Find Thevenin equivalent, but off by a small amount

[Color_of_Cyan]

Homework Statement

Apply source transformation to find the Thevenin equivalent circuit

Homework Equations

voltage division, source transformation

The Attempt at a Solution

Simplify the far left current source to get

Then Vth of this = (50V + 20V)*(100/200)

= 35V

and Rth of it = 100||100 = 50Ω

so now:Then Vth of this = (35V - 10V)*(100/150)

= 16.6667V

Rth of it = 50||100 = 33.333Ωso finally this:

And then the final Vth I got

= 16.6667*(100/133.3333)

V_Th = 12.5V

but from the given solution from my professor the answer is really 10V for the Thevenin voltage and she did the whole problem differently by instead making everything Norton equivalent instead (changing voltage sources to current sources and moving the resistors in front to parallel them instead).
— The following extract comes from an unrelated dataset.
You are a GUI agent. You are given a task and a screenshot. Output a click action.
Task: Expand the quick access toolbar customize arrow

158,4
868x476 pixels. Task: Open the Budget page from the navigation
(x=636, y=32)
Shouldn't the answer still be the same though or did I just make a mistake somewhere?

I got the same RTh though which is

33.333||100 = 25Ω

R_Th = 25Ω

 

[szynkasz]

Then Vth of this = (50V + 20V)*(100/200)= 35V
and Rth of it = 100||100 = 50Ω

This is not correct: [itex]V_{th}=15V[/itex]

 

[gneill]

Did you consider the option of first converting all the voltage sources to current sources? Can you see any advantage that might bring?

 

[Color_of_Cyan]

This is not correct: [itex]V_{th}=15V[/itex]

So you can't add the voltage sources with each other in same direction here?
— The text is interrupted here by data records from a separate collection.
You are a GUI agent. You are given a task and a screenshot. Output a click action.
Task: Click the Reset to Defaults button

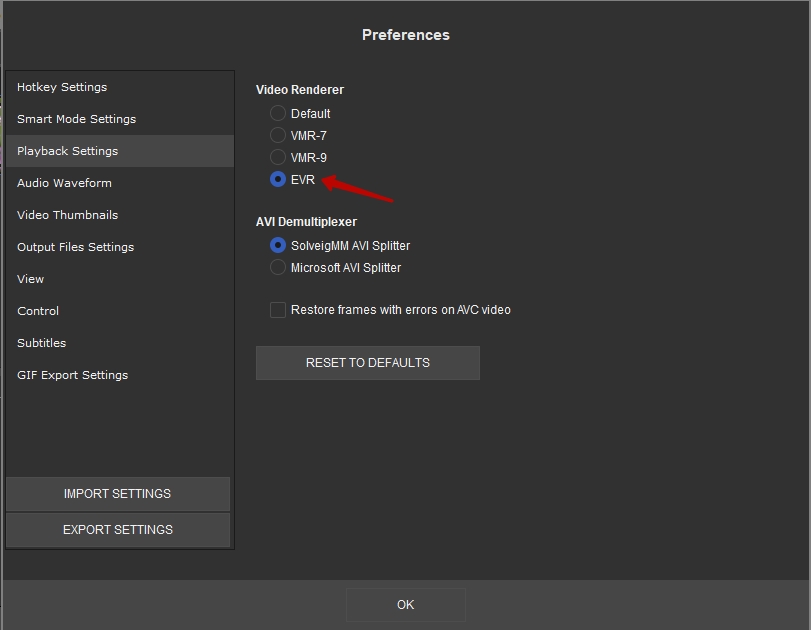tap(367, 363)
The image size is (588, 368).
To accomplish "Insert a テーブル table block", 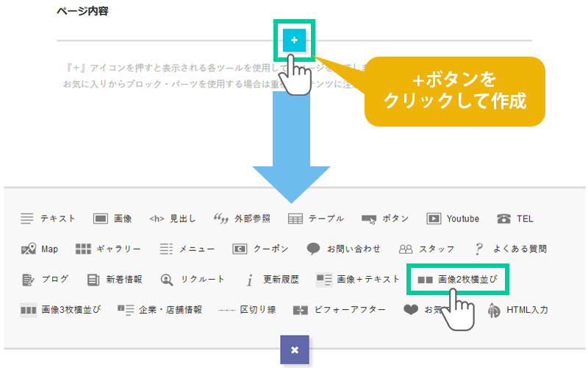I will pos(315,219).
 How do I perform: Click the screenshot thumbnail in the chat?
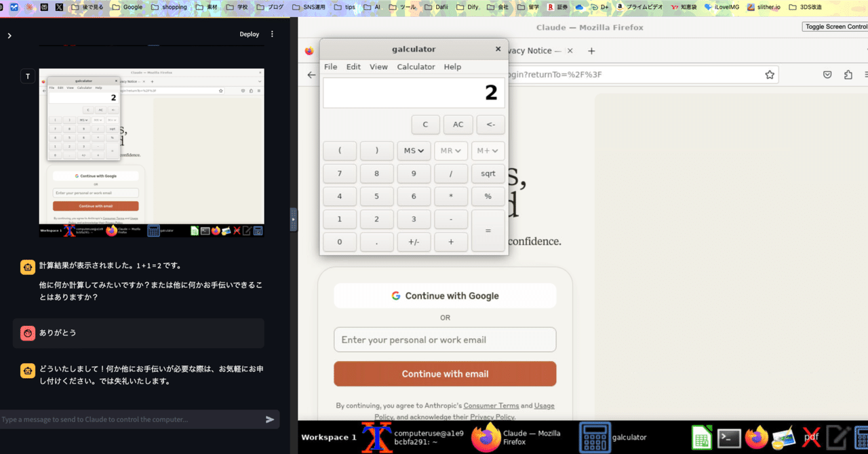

Here it's unique because even with that though I guess you would add 10V to the next simplification, thereby still getting 25V for the next simplification.

Did you consider the option of first converting all the voltage sources to current sources? Can you see any advantage that might bring?

No, but I see it; you do that and then just use KCL and still get Thevenin resistance / voltage. I just can't seem to get the same answer doing it this way though so I think I'm missing something.

 

[gneill]

No, but I see it; you do that and then just use KCL and still get Thevenin resistance / voltage. I just can't seem to get the same answer doing it this way though so I think I'm missing something.

Everything ends up in parallel. Just gather all the currents into one, gather all the resistors into one. You end up with a simple Norton model which can be converted to its Thevenin equivalent rather trivially.

 

[szynkasz]

So you can't add the voltage sources with each other in same direction here?

What you calculated is a voltage on resistor. To get [itex]V_{th}[/itex] you have to subtract the source voltage :[itex]35V-20V=15V[/itex]. The next simplification gives:

[itex]V_{th}=(15-10)\cdot\frac{100}{150}+10=\frac{40}{3}V[/itex]

 

[NascentOxygen]

So you can't add the voltage sources with each other in same direction here?

If in doubt, work it out a couple of ways. If the answers don't match up, determine where your thinking is wrong.

Output voltage = 50V - the drop across the 100 Ω
The loop current = 70V / 200Ω, so output voltage = ...

Good luck with your circuit analysis course!